Un subsidio automático e incondicional supera casi todos los problemas de las rentas condicionadas de forma mucho más eficiente. Frente al proceso de solicitud y aprobación previa, una renta automática; frente a los retrasos, una renta previa a la necesidad; frente a la burocracia, un programa de gestión mínima; frente a los costes para administración y administrados, mínimos despilfarros; frente a la trampa de la pobreza, una renta compatible con otros ingresos; frente al error de salto, un beneficio progresivo; frente a la estigmatización de la pobreza, una renta de ciudadanía; frente a la ineficacia de no llegar a muchos necesitados, la prestación universal garantizada.
Las experiencias disponibles de rentas incondicionadas se han extendido por todo el mundo y todo tipo de países, con resultados abrumadoramente positivos. Admitiendo la precaución de que se trata de experimentos, coinciden en que no hay efectos significativos sobre búsqueda de empleo y sí un leve aumento del emprendimiento. Cuando se observa alguna leve reducción de tiempo de trabajo, lo es en empleos remunerados, pero con aumento del tiempo dedicado a otros trabajos como cuidados, voluntariado o aficiones artísticas. Lo que nos llevaría a otro debate importante: qué entendemos por trabajo socialmente útil y cómo medimos el bienestar.
Una constante en las conclusiones de los experimentos realizados es que se observa, amén del descenso de índices de pobreza, mejoras en salud mental y disminución de depresiones en los participantes, un menor estrés y la reducción de visitas a médicos y hospitales, así como el descenso en absentismo y abandono escolar y en índices de delincuencia.

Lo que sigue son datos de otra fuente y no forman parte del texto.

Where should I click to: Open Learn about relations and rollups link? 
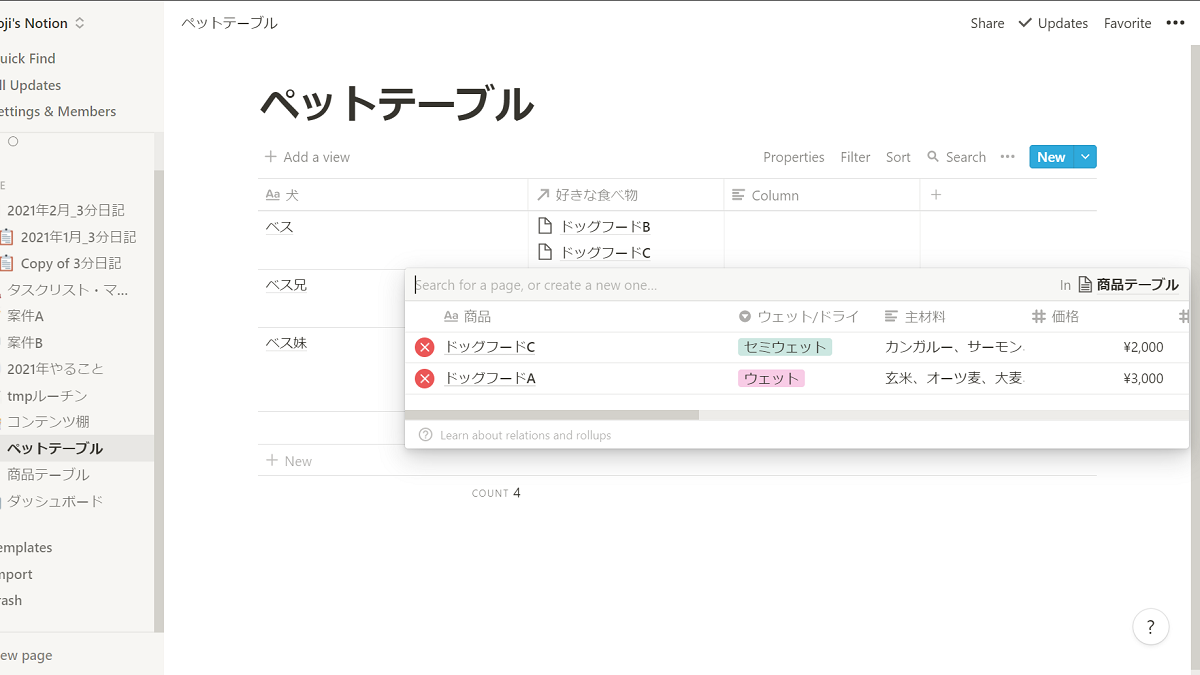[525, 435]
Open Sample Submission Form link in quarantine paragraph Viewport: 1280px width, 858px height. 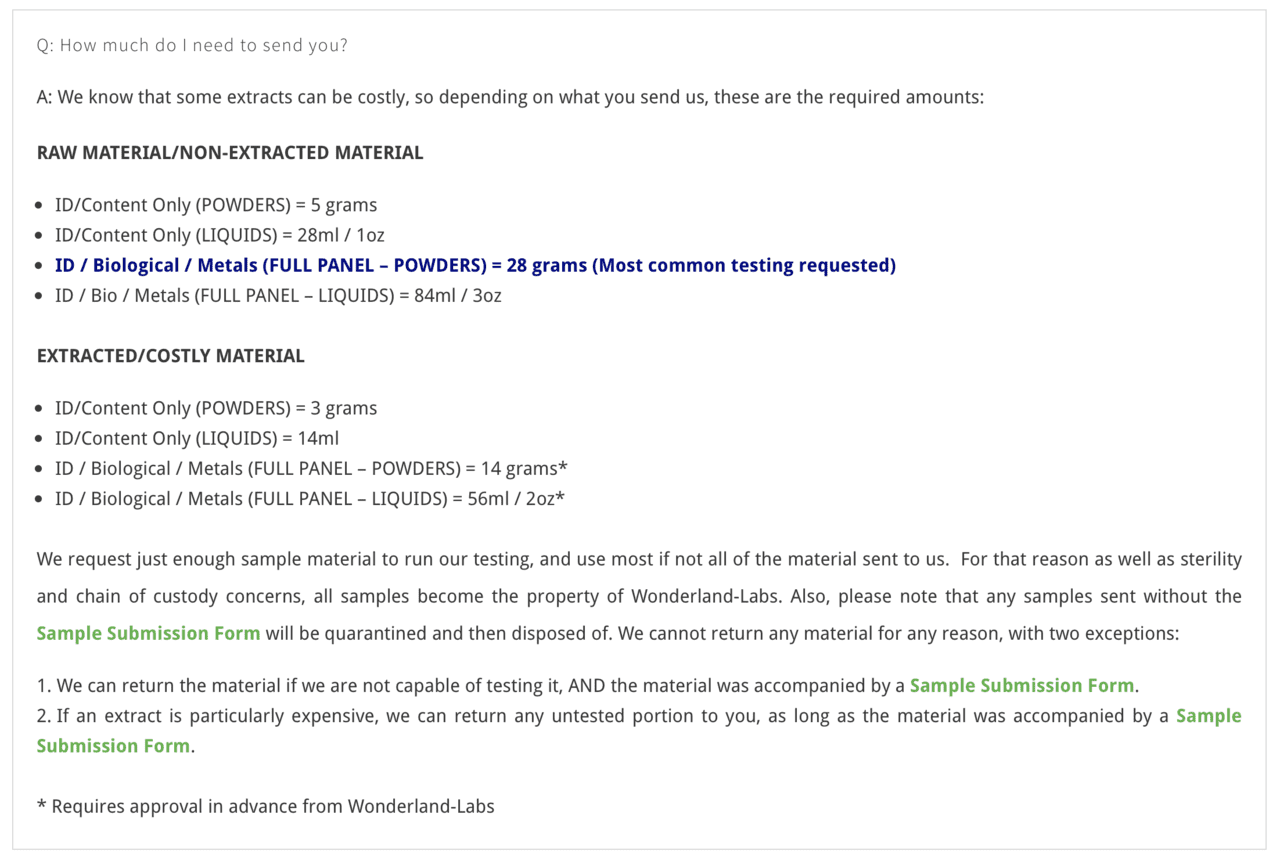148,633
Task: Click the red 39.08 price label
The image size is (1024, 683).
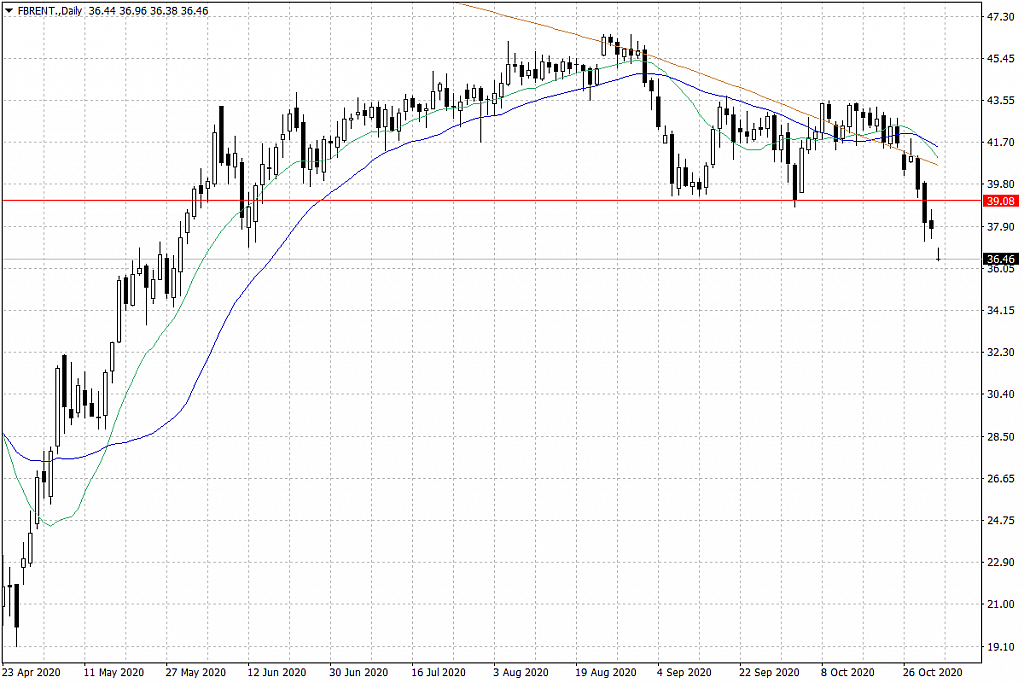Action: 1000,201
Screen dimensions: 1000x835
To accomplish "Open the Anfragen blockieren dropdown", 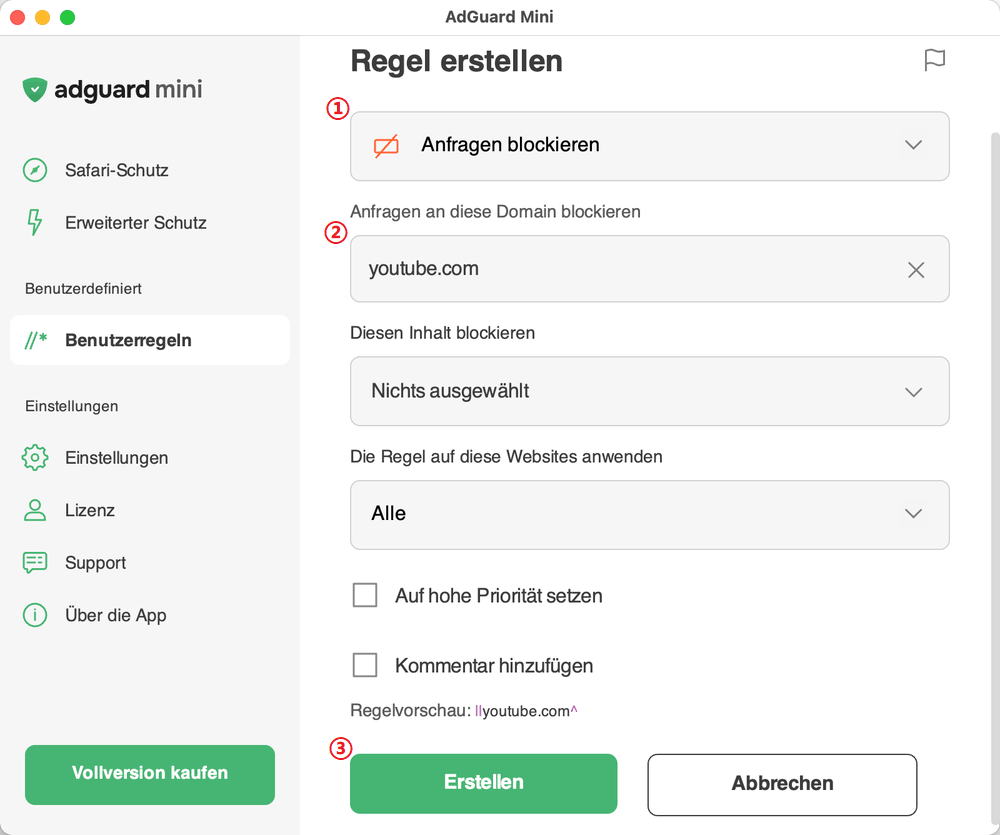I will point(649,146).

Solo por estas ventajas ya sería recomendable su implantación urgente.
El hipotético efecto desincentivador sobre el trabajo será siempre menor que en los programas habituales de rentas condicionadas al ser compatible con ingresos adicionales.
Tenemos que llegar a soluciones sobre aspectos manifiestamente mejorables del IMV, que la premura de su implantación no ha posibilitado. El camino es saltar a un ingreso mínimo vital automático e incondicionado. Lo que procede ahora no es el debate de su conveniencia, evidente, sino del cómo. Para que el cuándo sea lo antes posible.
El debate no puede esquivar algunos otros argumentos en contra o su viabilidad financiera. Habrá que volver sobre ello.